**EXERCISE SET**
a - The OCR paper excerpt names several quality issues found in the scans of the German newspapers. List all of them.
b - Transcribe the part of the OCR paper excerpt that begins with the words containing "Current trend in" and ends with "and contain noise.".

**DOCUMENT SECTION**
Keywords

1 Introduction

Digitization of historical documents is a very important task for preserving our cultural heritage. Nowadays, a significant number of such documents is already scanned and saved into archival databases and portals. The next step is making such documents accessible to researchers and to the public. The accessibility is very important and it requires further processing of the scanned documents. A crucial task is converting document images to plain text by the means of optical character recognition (OCR) or handwritten text recognition (HTR). This paper is focused on OCR of printed documents.

We concentrate on historical German newspapers from the end of the nineteenth century. The documents are printed in the obsolete Fraktur script. The scans have several quality issues such as noise, skew, warping and even missing parts of some characters. The documents also have quite a variable page layout. All above mentioned aspects make the OCR of such documents challenging.

Current trend in the OCR field is utilizing neural networks that process whole text lines. Recurrent neural networks (RNN) are usually utilized for this task [3]. A great benefit of RNN based approaches is that the segmentation to characters is not necessary. Some approaches also combine RNN and convolutional neural networks (CNN) [13, 14]. In such approaches CNN serves as a feature extractor for the recurrent layers. It helps mainly in cases when the data are not well aligned and contain noise.

The segmentation free approaches need a significant amount of annotated line images to be able to train the models. The images can be synthesized using available fonts. However, for capturing all aspects of the real data synthetic data are not sufficient. Therefore, some amount of manually annotated data is still necessary. Moreover, the real data must be also used for system evaluation.

Although there are several complex systems for historical document processing, to the best of our knowledge, a simple single-purpose system to facilitate data annotation is completely missing. Therefore, the main goal of this paper consists in developing a set of simple tools dedicated to OCR data annotation. We would like to save human resources as much as possible. Therefore, we integrate several components of artificial intelligence into these tools to minimize manual annotation work. Their main purpose is to create annotation for line based OCR systems, however one of the tools allows also creating character based annotation. Another contribution of this paper consists in public availability of these tools for research purposesFootnote 1. The implemented tools will be used for training and evaluation of an OCR system developed mainly for historical German newspapers. However, they can be utilized for arbitrary data.

2 Related Work

This section first describes the methods currently used in the OCR field. Then, we summarize available tools and methods for image ground truth creation.

Labeling unsegmented sequences was made possible by using connectionist temporal classification (CTC) loss [7]. CTC loss allowed using a single network for the whole labeling process. It gives the probability distribution over all possible label sequences conditioned on the input sequence. The network uses an objective function that maximizes the probabilities of correct labelings. It is differentiable and therefore a standard backpropagation can be used. This approach was first used for speech recognition. It’s utilization directly for text recognition was proposed in [9]. It was aimed mainly at handwritten data. However, it is also suitable for printed OCR.

Breuel et al. [3] proposed an efficient OCR system based on LSTM. It is part of the open-source OCR system OCRopus [2]. The method utilizes a 1D bidirectional LSTM network and uses a text line normalization. The normalization step is built upon a dictionary of connected component shapes associated with baseline and x-height information. The dictionary is pre-computed on external annotated data. The baseline and x-height lines are mapped to two straight lines using spline interpolation. The system is applied on printed English and Fraktur texts. It reaches 0.6% CER on English and values from 0.16% to 0.82% on Fraktur depending on the quality of scans.

**EXCERPTED RECORDS**
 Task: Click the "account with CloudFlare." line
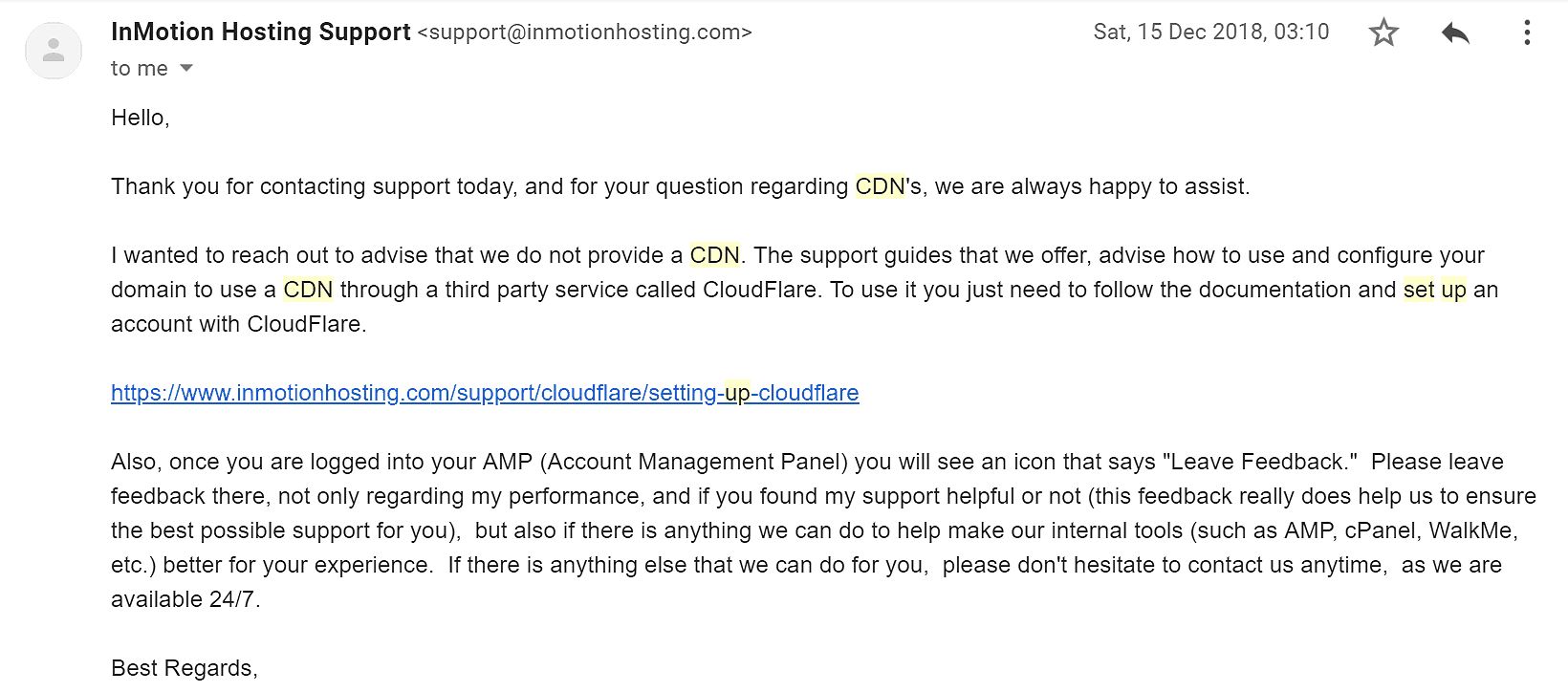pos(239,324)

==

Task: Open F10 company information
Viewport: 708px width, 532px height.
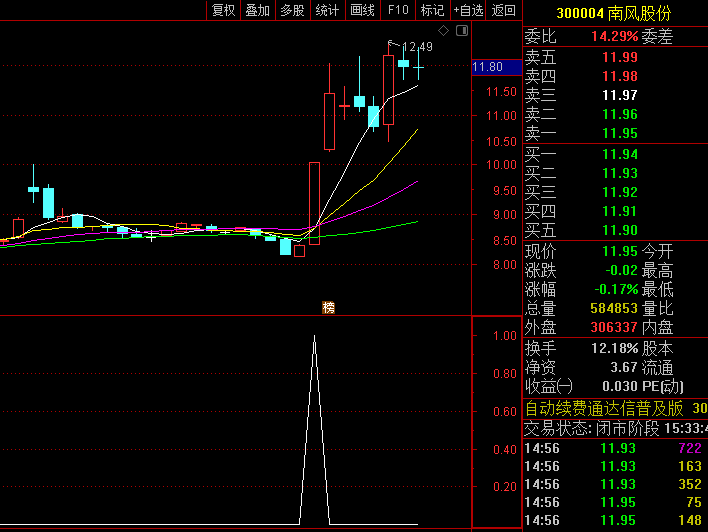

**RESPONSES PER TASK**
a - Noise, skew, warping, and missing parts of some characters.

b -
Current trend in the OCR field is utilizing neural networks that process whole text lines. Recurrent neural networks (RNN) are usually utilized for this task [3]. A great benefit of RNN based approaches is that the segmentation to characters is not necessary. Some approaches also combine RNN and convolutional neural networks (CNN) [13, 14]. In such approaches CNN serves as a feature extractor for the recurrent layers. It helps mainly in cases when the data are not well aligned and contain noise.